To do that, you really do need to have this balance between burning glucose but also being able to burn fat. To be able to develop what we call “fat adapted” AKA being able to burn fat for fuel, you do need to start training in a low carbohydrate, low glucose state but it’s very hard to know if you’re in a low glucose state while you’re training. Having a CGM on can really help you move towards training in a way that’s going to let you flex those fat burning pathways, so that’s been a really interesting community that we’ve been working with a lot. There’s a number of others that we’ve seen. Women’s health I think is emerging as a really big one. The leading cause of infertility in the United States is polycystic ovarian syndrome which is essentially insulin resistance of the ovaries. It’s a metabolic disease, and diet has been shown to be really effective, low-glycemic, low carb diets for reversing this type of infertility, but again, it’s hard to make these consistent changes in diet and lifestyle if you’re not seeing the data history and if you don’t even know if you’re doing it right.
The fifth segment is the people who just are so interested in finding out what the right diet is for them. There’s just such tribalism in nutrition right now and it’s like warfare between the vegan, the keto, the paleo, and the carnivore. The reality is that there’s probably not one diet that works for everyone, there’s been some really super interesting research. This paper really was one of the origins of our company out of the Weizmann Institute in Israel, Personalized Nutrition by Prediction of Glycemic Responses.
The idea that two people can eat the exact same banana and have completely different glucose responses. That banana might be a good metabolic choice for one person and not a good metabolic choice for another person and what that group found was that microbiome was one of the key predictors of how people responded. There is no one size fits all diet. There are a lot of people who are really desperate to find the diet that works for them and this is the first tool ever that can close the loop on nutrition for people in terms of, you eat something and you know specifically whether it is a good or bad choice for you.
There hasn’t been anything other than a CGM [as] a tool for that. You can imagine you could get on your scale the next morning and see if you gained weight, but you wouldn’t be able to even link that to one thing the day before, or you could go into your doctor’s office in six months and get a glucose test. But again, you’re not connecting that with any one thing from your diet. So the beauty of CGM is the one-to-one relationship between specific foods and whether it’s good for you from a glucose perspective.
Matt:
So there’s all these factors that play a role in that. There’s exercise, sleep, diet. How does Levels become this kind of hub for all of these sensors that have become more popular, whether it’s the Oura sleep ring, the gut test, or logging food. How do you guys play a role in that, in the short-term and in the longer term?
Casey:
So the Levels program, fundamentally, is a behavior change program. Everything we’re doing in the app is to help guide people towards making smarter behaviors. All of our product features make it very obvious to people the relationship between what they did and what happened. From the standpoint of the app, that means a really engaging interface for logging food. We have a proprietary scoring system called a Zone Score, which takes a number of glucose metrics and converts them into a very simple score that people can use to understand the impact. The key thing here is that it’s not a meal score, it’s a Zone Score, and the reason for that is because like you said, there are a lot of things that lead into this glucose readout.

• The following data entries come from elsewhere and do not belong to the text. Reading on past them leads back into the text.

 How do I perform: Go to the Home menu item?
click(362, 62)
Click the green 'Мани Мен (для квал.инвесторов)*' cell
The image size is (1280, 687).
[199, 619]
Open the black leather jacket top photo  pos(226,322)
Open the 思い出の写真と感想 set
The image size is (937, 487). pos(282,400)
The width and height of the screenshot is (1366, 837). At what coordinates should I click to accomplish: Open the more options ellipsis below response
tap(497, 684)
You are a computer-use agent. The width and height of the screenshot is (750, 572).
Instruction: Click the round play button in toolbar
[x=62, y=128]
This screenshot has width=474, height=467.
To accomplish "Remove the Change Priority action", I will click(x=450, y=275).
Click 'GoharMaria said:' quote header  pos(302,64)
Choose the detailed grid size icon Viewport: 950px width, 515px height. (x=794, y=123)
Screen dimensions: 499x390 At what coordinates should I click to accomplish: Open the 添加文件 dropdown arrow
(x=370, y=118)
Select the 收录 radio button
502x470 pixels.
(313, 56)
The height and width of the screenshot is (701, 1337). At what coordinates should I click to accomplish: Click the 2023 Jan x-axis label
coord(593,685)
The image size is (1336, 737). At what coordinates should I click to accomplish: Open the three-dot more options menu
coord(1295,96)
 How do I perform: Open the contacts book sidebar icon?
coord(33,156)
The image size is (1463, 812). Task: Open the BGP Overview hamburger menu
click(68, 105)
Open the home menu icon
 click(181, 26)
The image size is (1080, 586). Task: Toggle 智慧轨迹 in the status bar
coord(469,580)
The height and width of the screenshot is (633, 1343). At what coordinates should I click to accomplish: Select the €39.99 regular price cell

The main things behaviorally are sleep, stress response, exercise, and food. Let’s say you exercise 20 minutes after you ate a banana, and you also run a podcast and were stressed out. All of those things are going to lead to a glucose output, so you have to be able to actually tell people what were the factors that led to a glucose response. You have to have all that data, so we take those different pieces of information, put them into a Zone Score and then over time, as you log lots of different behaviors and activities, you can start to use this higher level machine learning to parse out for people like: “it looks like when you have stressful events, this impacts your glucose in this way. It looks like when you take a 20-minute walk within an hour after meals, you have a 30% less glucose rise.”
You start building metabolic awareness and what we call a “metabolic toolbox” so that you know what to pair together and what to work on to really get that flat glucose line. For some people, it’s going to be mostly stress. Sleep is so huge, getting five hours of sleep or seven hours of sleep could completely shoot you in the foot, so we can start telling people that. We take in Google Fit and Apple HealthKit data. Within those data streams, we can start to see things about activity, sleep, and heart rate variability, which is an objective measure of stress. People are logging their food directly in the app, and then these things are essentially parsed out to tell people very simply what’s working for them and what’s not.
Matt:
So the passive piece is like the Apple Health data from the data scope or the Apple Watch?
Casey:
Mm-hmm.
Matt:
Could they log a mood to say that they’re stressed?
Casey:
Yeah, you can log a mood, you can log exercise, you can log any food [and] any other notes that you want actually. The nice thing is that those all go into what’s called an activity catalog, which is essentially the organized list of everything that’s been going on and you can start to compare different zones. So let’s say you did oatmeal plus peanut butter plus walk. That’s one zone, and you got a score of nine and then, you did oatmeal plus just peanut butter and you got an eight. You did oatmeal plus walk and you got a seven. You can actually graph all of those and compare your responses to all of them, and just start seeing the variables that are helping. As our population of data gets bigger, we can start to then move more into the predictive responses.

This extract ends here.